Un autre type d'oud, popularisé par le virtuose irakien Mounir Bachir qui en a initié la conception, possède un chevalet flottant en lieu et place du chevalet fixe des ouds traditionnels ; sa facture est inspirée par la mandoline italienne. Il est généralement monté avec des cordes de tension plus élevée (de 40 à 50 newtons) et possède une sonorité moins profonde, plus proche de la guitare, caractérisée par une plus longue résonance. Les ouds de ce type sont habituellement sans décoration, munis d'une touche longue et d'ouïes de forme ovoïde. Ils sont généralement appelés ouds irakiens, bien qu'ils soient maintenant répandus dans tout le Proche-Orient, et que l'oud à chevalet fixe soit toujours courant en Irak.
Jeu et accord
L'oud se tient de la même façon qu'une guitare, en faisant attention de garder la face verticale de manière qu'elle ne soit pas visible par le joueur ; le poids doit en être supporté par la cuisse et le bras droit de manière que la main gauche soit libre pour se déplacer sur le manche. Dans le passé, de nombreux joueurs jouaient assis en tailleur par terre ; maintenant la plupart jouent assis sur une chaise, utilisant souvent un repose-pied sous leur pied droit.

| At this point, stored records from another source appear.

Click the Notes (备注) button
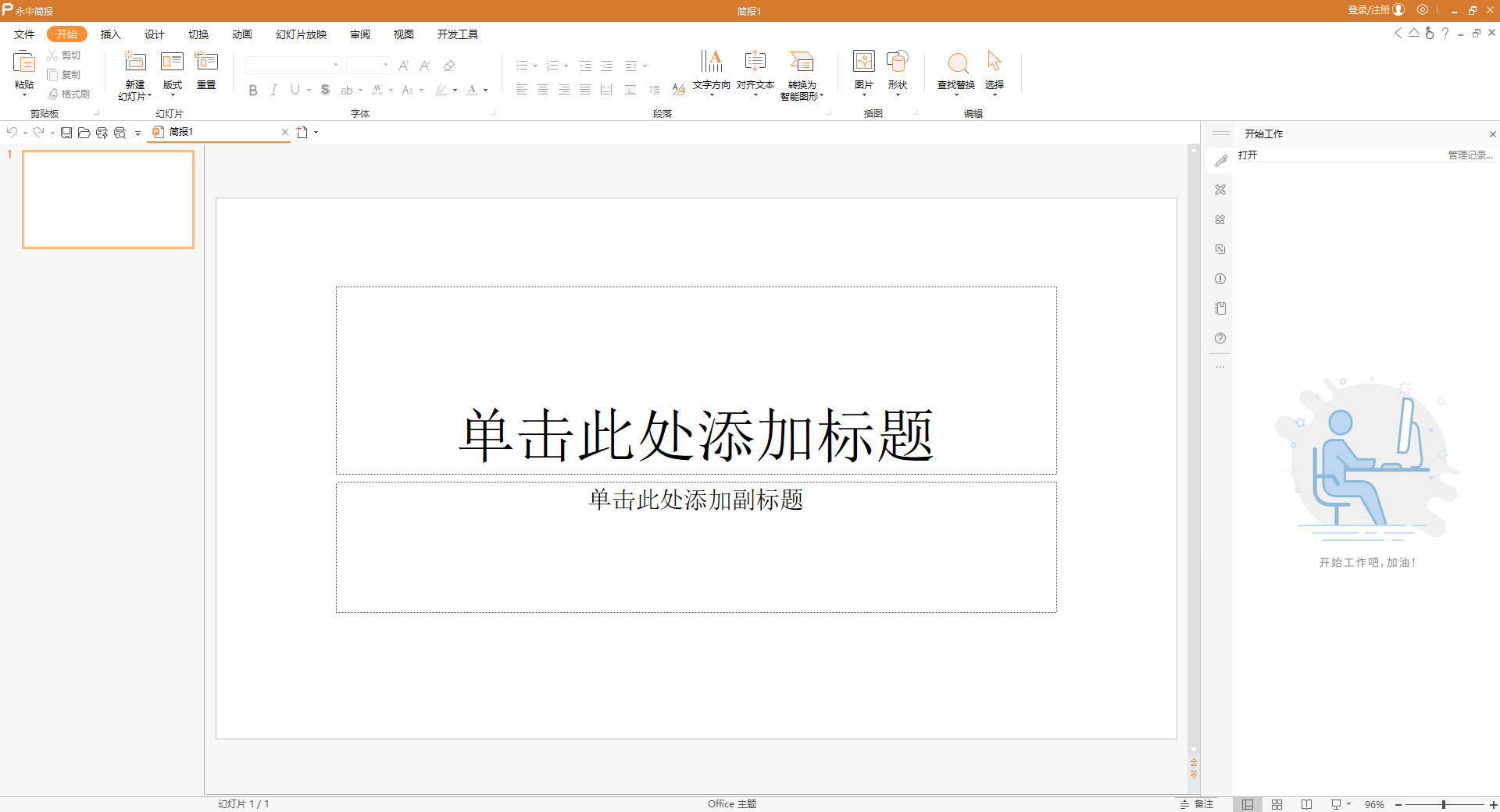 tap(1197, 804)
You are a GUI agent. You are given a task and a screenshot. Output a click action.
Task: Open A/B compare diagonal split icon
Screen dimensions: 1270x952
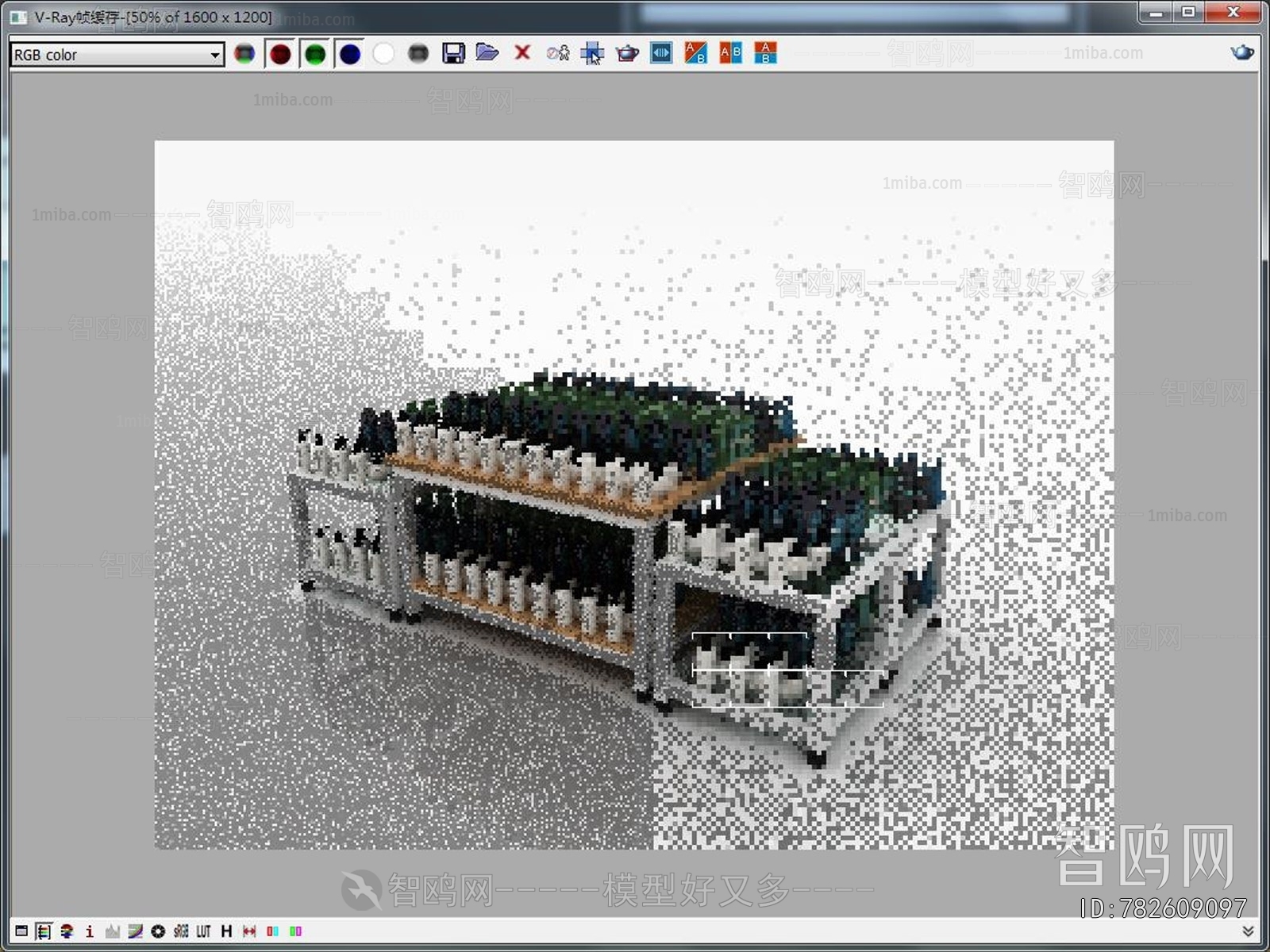[696, 53]
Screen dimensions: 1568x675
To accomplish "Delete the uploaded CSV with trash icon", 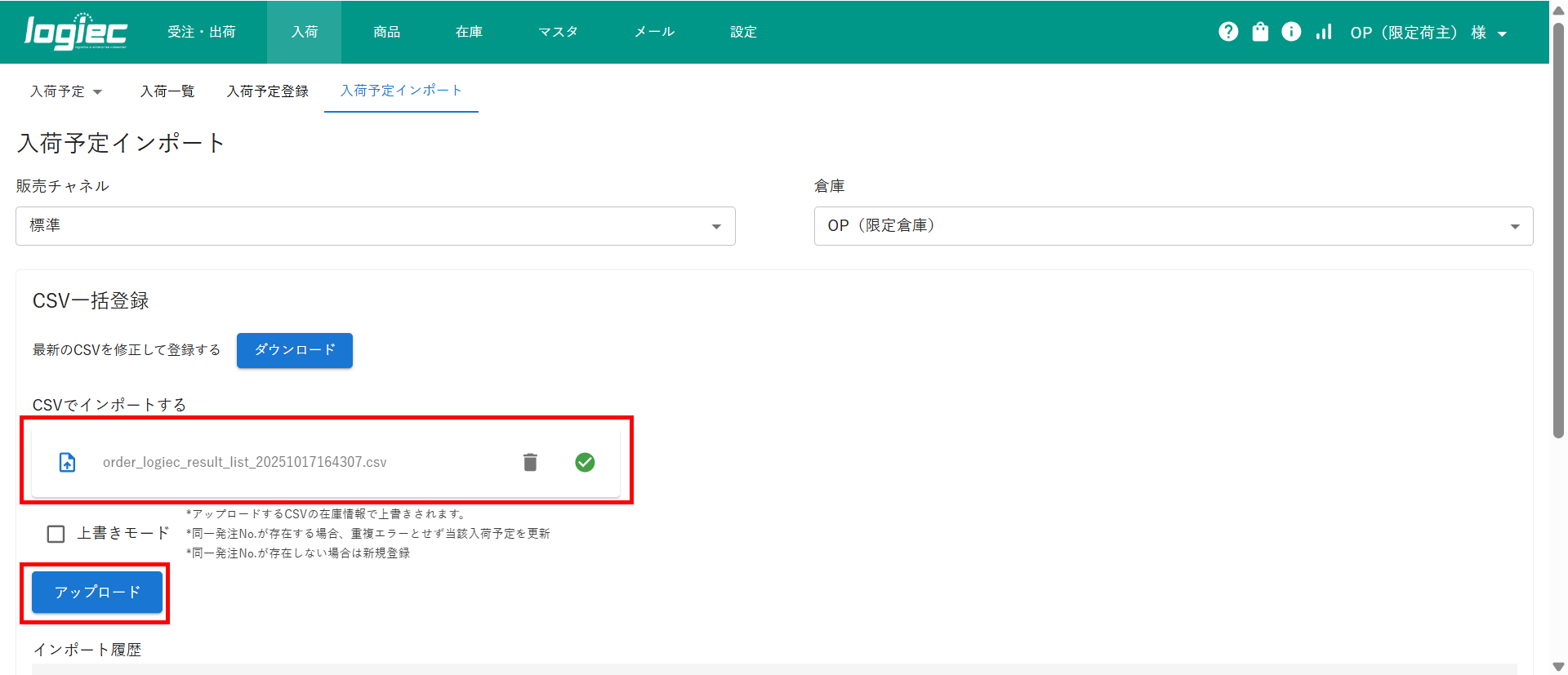I will pyautogui.click(x=530, y=462).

On utilise un long plectre flexible mettant le poignet dans un angle particulier qui donne un certain son et une grande agilité : le risha (« plume » en arabe) ou mezrab (en turc) est fait d'une tranche fine de corne de vache, d'une plume d'aigle ébarbée et aplatie ou plus prosaïquement un médiator en plastique. Il se tient entre le pouce, l'index et l'auriculaire, pour pincer les cordes de l'instrument selon deux techniques : le pincement simple ou double. On reconnaît un virtuose de l'oud à l'utilisation équilibrée qu'il fait de ces deux techniques. Les plectres les plus fins donnent un son très délicat, plein de nuances, les plus lourds donnent un son très fort. Les joueurs se servent souvent d'un plectre dont une des extrémités n'a pas été modifiée et dont l'autre a été amincie par ses soins, lui permettant ainsi d'utiliser la forme la plus appropriée pour ses besoins.
Instrument soliste de la musique arabe par excellence, l'oud est aussi employé comme basse mélodique ou rythmique dans les ensembles instrumentaux, à moins qu'il n'accompagne un chanteur. Il en va de même pour la musique turque et iranienne. Mais il est aussi en ces contrées, un instrument très populaire, et se prête à tout le répertoire folklorique. De même, en Grèce ou en Arménie, il est plutôt cantonné à cette musique festive.
On ne joue pas d'accord sur l'oud, à l'inverse du luth ou de la guitare. La musique étant modale, on ne joue jamais plusieurs notes en même temps, mais dans une succession très rapide, sauf pour la corde de bourdon. En outre, nombre d'oudistes enlèvent les deux dernières cordes, les plus aiguës, afin de faciliter le jeu. Mounir Bachir a la particularité de mettre la corde grave en bas des autres.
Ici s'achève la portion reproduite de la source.